Photo by Marcus Cramer on Unsplash
Shouting from rooftops will only get you so far. Sharing, tweeting and reposting information via social media to encourage our social circle to be more aware of the social injustices that happen daily can be frustrating and bear limited results. Natalie Apted– the CEO of Naturally Adapted, and a proud feminist who cares deeply about sustainability and human rights– decided to take change into her own hands by starting a business selling menstrual cups.
Natalie joined us to discuss Naturally Adapted, to further educate us on sustainable period products, and to bring to our attention the shocking statistics on period poverty in the UK.
Photo by eberhard grossgasteiger on Unsplash
With a lot of hope for change, Natalie highlighted the rising rates in UK period poverty since March 2020. Before lockdown, 1 in 10 menstruators struggled to access or afford period products. Since the pandemic, this has now increased to 3 in 10. We discuss former MP Paula Sheriff’s extensive campaigning to abolish the tampon tax, the household care packages distributed by the government which omit period products, and ideas on how to donate products to those who need them.
The pandemic has resulted in rapid unemployment and drops in household income. Tragically, it is impacting the poorest households the most. What happens when we are penny-pinching and cannot afford safe and clean sanitary products? Why, in 2020, after years of public campaigns– and during a global pandemic– are period products still classed as luxurious products, and why are they still being taxed?
Period poverty isn’t a developing nations issue, it’s a global issue. Nonprofit organisation I Support The Girls has reported a 35% increase in requests for menstrual products and clean underwear during the pandemic, across the US and globally.

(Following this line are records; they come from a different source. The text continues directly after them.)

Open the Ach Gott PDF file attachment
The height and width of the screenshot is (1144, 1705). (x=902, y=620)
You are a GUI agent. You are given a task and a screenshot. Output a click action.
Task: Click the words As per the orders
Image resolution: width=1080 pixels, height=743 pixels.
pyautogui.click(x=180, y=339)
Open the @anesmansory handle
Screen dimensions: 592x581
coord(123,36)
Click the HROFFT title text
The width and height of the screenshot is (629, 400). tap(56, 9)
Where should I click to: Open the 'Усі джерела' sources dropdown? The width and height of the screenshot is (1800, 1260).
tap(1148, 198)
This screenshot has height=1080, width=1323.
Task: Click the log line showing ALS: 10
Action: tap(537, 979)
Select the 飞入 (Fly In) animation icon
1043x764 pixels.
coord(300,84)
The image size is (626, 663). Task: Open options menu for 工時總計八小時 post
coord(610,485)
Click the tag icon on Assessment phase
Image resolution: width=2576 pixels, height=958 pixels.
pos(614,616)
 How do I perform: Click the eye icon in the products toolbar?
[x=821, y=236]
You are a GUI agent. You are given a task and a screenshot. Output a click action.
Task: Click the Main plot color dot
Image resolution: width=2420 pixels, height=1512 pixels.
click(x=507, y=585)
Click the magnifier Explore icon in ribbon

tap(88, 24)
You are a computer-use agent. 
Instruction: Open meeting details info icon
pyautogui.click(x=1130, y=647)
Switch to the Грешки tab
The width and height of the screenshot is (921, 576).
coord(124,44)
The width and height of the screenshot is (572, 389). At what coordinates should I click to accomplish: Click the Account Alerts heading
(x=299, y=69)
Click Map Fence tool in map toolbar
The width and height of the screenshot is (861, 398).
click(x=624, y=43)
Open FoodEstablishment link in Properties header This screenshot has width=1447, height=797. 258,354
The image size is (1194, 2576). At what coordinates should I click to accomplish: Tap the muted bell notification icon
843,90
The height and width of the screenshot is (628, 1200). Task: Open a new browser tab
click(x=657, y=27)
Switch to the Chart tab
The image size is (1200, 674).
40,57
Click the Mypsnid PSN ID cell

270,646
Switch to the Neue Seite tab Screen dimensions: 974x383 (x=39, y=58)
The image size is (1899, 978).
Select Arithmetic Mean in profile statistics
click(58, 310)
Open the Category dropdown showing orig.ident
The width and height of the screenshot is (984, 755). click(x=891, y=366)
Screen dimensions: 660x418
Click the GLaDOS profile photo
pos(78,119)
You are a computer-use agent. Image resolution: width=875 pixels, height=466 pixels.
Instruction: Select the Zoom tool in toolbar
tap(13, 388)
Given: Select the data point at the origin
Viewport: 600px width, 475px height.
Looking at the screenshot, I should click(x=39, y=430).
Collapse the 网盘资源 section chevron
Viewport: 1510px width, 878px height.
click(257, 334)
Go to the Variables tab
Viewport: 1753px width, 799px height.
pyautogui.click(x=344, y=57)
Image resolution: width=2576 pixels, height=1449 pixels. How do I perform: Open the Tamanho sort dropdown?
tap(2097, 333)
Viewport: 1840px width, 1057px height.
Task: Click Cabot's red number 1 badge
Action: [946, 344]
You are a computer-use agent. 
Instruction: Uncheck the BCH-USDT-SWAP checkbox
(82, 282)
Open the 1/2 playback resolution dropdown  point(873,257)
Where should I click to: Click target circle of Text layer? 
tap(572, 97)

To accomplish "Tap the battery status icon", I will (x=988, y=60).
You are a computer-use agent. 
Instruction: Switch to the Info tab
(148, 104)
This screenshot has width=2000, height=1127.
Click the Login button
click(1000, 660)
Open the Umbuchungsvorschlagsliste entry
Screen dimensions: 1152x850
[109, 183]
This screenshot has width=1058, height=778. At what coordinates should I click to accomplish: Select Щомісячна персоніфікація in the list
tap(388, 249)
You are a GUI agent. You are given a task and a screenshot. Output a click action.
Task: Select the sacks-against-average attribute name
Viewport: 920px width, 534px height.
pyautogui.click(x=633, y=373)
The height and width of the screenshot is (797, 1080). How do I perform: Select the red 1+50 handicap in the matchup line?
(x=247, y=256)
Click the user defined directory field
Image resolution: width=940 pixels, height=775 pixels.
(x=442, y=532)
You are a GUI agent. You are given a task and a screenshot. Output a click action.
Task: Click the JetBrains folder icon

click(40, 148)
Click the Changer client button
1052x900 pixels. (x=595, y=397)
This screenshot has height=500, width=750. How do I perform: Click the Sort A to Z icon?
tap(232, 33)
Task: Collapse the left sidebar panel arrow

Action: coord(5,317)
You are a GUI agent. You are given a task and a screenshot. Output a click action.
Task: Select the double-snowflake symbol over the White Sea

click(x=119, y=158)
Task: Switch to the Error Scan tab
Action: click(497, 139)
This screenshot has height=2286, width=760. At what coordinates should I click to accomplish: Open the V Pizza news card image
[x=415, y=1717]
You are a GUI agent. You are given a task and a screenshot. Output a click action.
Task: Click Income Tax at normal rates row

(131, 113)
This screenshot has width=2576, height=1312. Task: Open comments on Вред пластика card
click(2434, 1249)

Photo by David Clode on Unsplash
Naturally Adapted’s FDA-approved, medical-grade silicone menstrual cup is the most cost-effective reusable period product on the market in the UK– at just £8.99! Natalie created this small brand with an aim to ensure menstruators can access an affordable period product which lasts for ten years, is eco friendly, and introduces them to the possibility of never needing to purchase a tampon or pad again.
Spend £8.99, and this one transaction will last ten years. And you won’t be alone in testing out a reusable period product– the brand you purchase from will support you, provide 1-on-1 advice, and you’ll be using a product that eliminates waste, monthly expenditure and dangerous chemicals.
It gets better! Naturally Adapted, similarly to a lot of the small brands FreeBird collaborate with, donate a portion of their profits to charity. ActionAid is an international charity working towards an equitable and sustainable world, free from poverty and all forms of oppression. They provide reusable menstrual products to menstruators living in poverty. Naturally Adapted also pairs with Packhelp, a sustainable packaging company who plant a tree for each time Natalie sells a cup in their reusable, recyclable cardboard boxes.
Naturally Adapted encourages us to donate period products to those in need. They are looking into operating a buy a cup gift a cup scheme. While that’s still growing, Natalie raises another idea for an initiative– if you use a contraceptive that halts your period, and if you can afford it, why not donate reusable menstrual products each month to food banks?
Photo by Ross Findon on Unsplash
Why do we keep saying ‘menstruator’? You might be wondering why we use this terminology. Society decided women and girls bleed and have periods– but not all those who menstruate are female. FreeBird recognises that gender is socially constructed, and not every person who menstruates associates themselves with the terms ‘female’, ‘woman’, or ‘girl’. We’re also moving away from calling them ‘feminine hygiene’ products, because of the implication that having your period is fundamentally unhygienic or dirty. Not. True.
We may mention ‘women’ and ‘girls’ during this video chat– but since we started this journey with Sustainable Periods and period poverty, we’re broadening our vocabulary and educating ourselves regularly. We hope you join us on that journey, too!